§ **Entries from a dataset**:
----
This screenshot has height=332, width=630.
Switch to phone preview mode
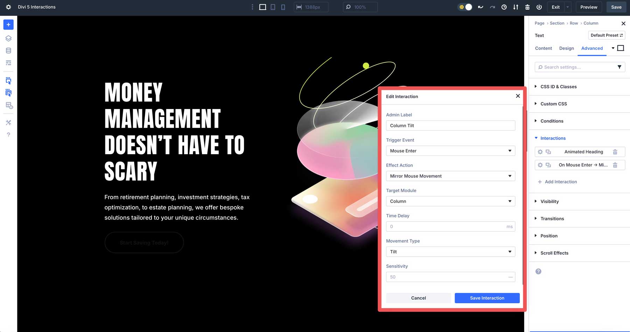(283, 7)
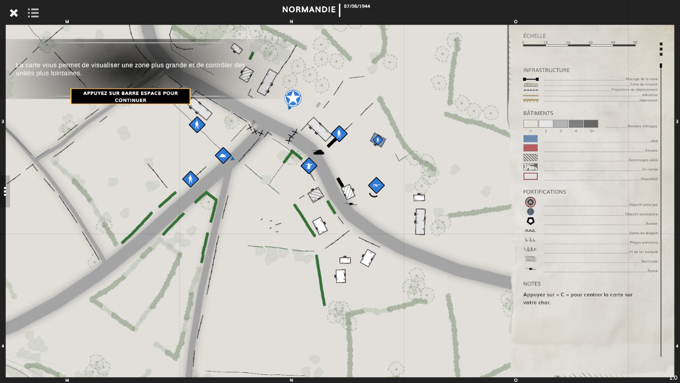Screen dimensions: 680x383
Task: Click the black tank silhouette on the road
Action: click(318, 152)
----
§ **The problem**: Turn the lines of the data above into a numbered list, skipping any blank lines and leaving out the pictures.

§ **Solution for this exercise**:
1. This screenshot has height=332, width=630.
2. Switch to phone preview mode
3. (283, 7)
4. Screen dimensions: 680x383
5. Task: Click the black tank silhouette on the road
6. Action: click(318, 152)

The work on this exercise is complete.